## Consigne
Recopiez à l'identique, dans l'extrait du document, tout ce qui va de « Par requête déposée » jusqu'à « toxiques, et d’inondation. ».

*** Extrait du document

Par jugement rendu à la date du 16 janvier 2003, le tribunal administratif a déclaré le recours en réformation dirigé contre la décision du ministre du Travail et de l’Emploi irrecevable dans la mesure où il émane de l’administration communale de la Ville d’Echternach, a déclaré les recours en réformation recevables pour le surplus, au fond non-justifiés, partant en a débouté les demandeurs avec condamnation aux frais.

Par requête déposée au greffe de la Cour administrative le 24 février 2003, Maître Roy Reding, avocat à la Cour, au nom de l’administration communale de la Ville d’Echternach et de 115 consorts préqualifiés, a relevé appel du jugement précité, sauf pour ce qui est de la décision sur la recevabilité du recours initial.

Les parties appelantes reprochent aux premiers juges d’avoir estimé que les ministres concernés peuvent délivrer des autorisations d’établissement, alors que les immeubles existants, pourtant situés en zone verte, sont construits en toute illégalité et à titre subsidiaire elles font valoir des moyens de réformation tirés de risques de nuisances sonores, d’émission de poussière, d’entreposage de moyens toxiques, et d’inondation.

Elles font valoir enfin que les mesures de contrôle prévues ne tiendraient pas compte de la meilleure technique possible tel que le requiert la loi du 10 juin 1999 et formulent, pour autant que de besoin, une offre de preuve par consultation technique.

Dans un mémoire en réponse déposé au greffe de la Cour administrative le 21 mars 2003, le délégué du Gouvernement Guy Schleder demande la confirmation du jugement entrepris en se référant par ailleurs à ses mémoires des 29 mai et 6 août 2002 déposés en première instance.

Dans un mémoire en réponse déposé au greffe de la Cour administrative le 4 avril 2003, Maître James Junker, avocat à la Cour, pour compte de la société … et Fils, relève appel incident, alors que le recours des appelants sub 4) à 116) aurait dû être déclaré irrecevable pour défaut d’intérêt, fait valoir que le moyen d’annulation n’est pas fondé puisque l’implantation des machines et immeubles visés par les autorisations litigieuses ont été autorisés suivant décision du ministère de l’Environnement du 4 janvier 2000, qui n’a jamais fait l’objet du moindre recours.

Il rencontre les différents moyens de réformation pour contester les nuisances par bruit et poussières, le risque de traitement et d’entreposage de matières toxiques et le risque d’inondation, et toute violation de la loi du 10 juin 1999, s’oppose à l’octroi d’une indemnité de procédure aux demandeurs et demande la condamnation des appelants solidairement à une indemnité de procédure aux demandeurs de 1.500.- € pour chaque instance.

******
*** Matériel fourni

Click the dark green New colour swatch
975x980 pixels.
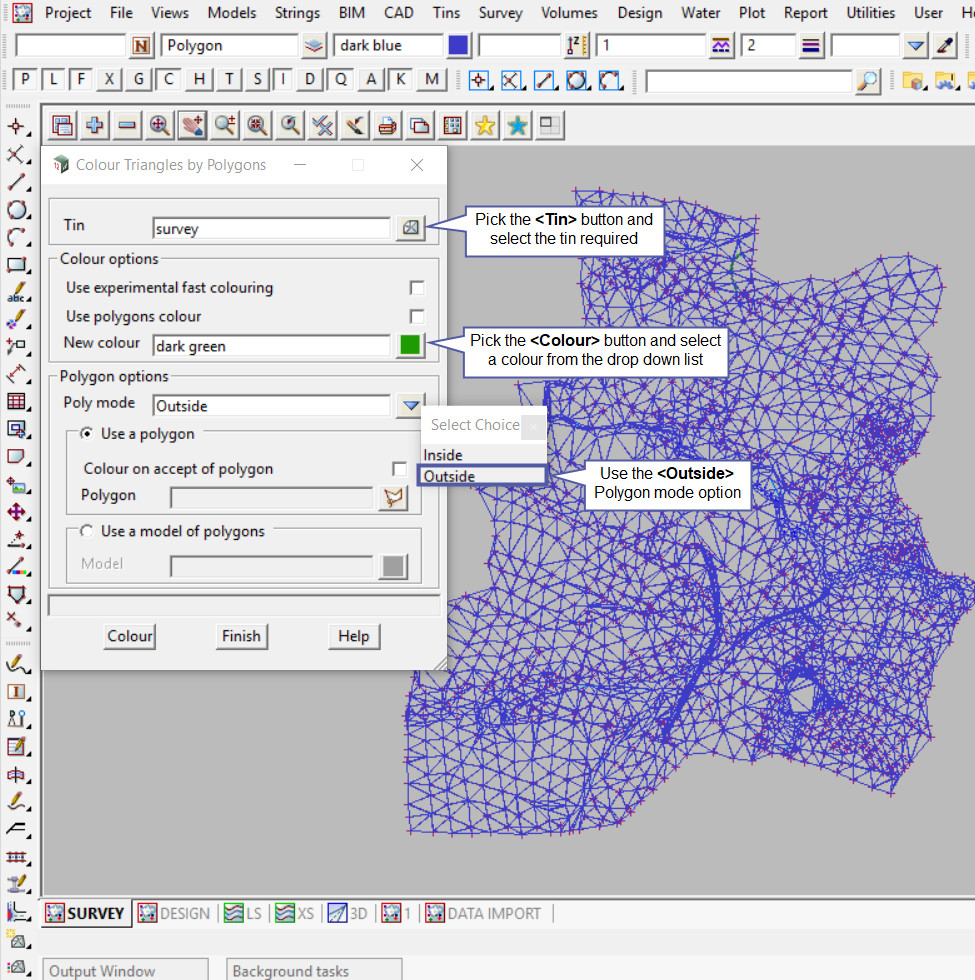pyautogui.click(x=409, y=345)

******

## Réponse rédigée
Par requête déposée au greffe de la Cour administrative le 24 février 2003, Maître Roy Reding, avocat à la Cour, au nom de l’administration communale de la Ville d’Echternach et de 115 consorts préqualifiés, a relevé appel du jugement précité, sauf pour ce qui est de la décision sur la recevabilité du recours initial.

Les parties appelantes reprochent aux premiers juges d’avoir estimé que les ministres concernés peuvent délivrer des autorisations d’établissement, alors que les immeubles existants, pourtant situés en zone verte, sont construits en toute illégalité et à titre subsidiaire elles font valoir des moyens de réformation tirés de risques de nuisances sonores, d’émission de poussière, d’entreposage de moyens toxiques, et d’inondation.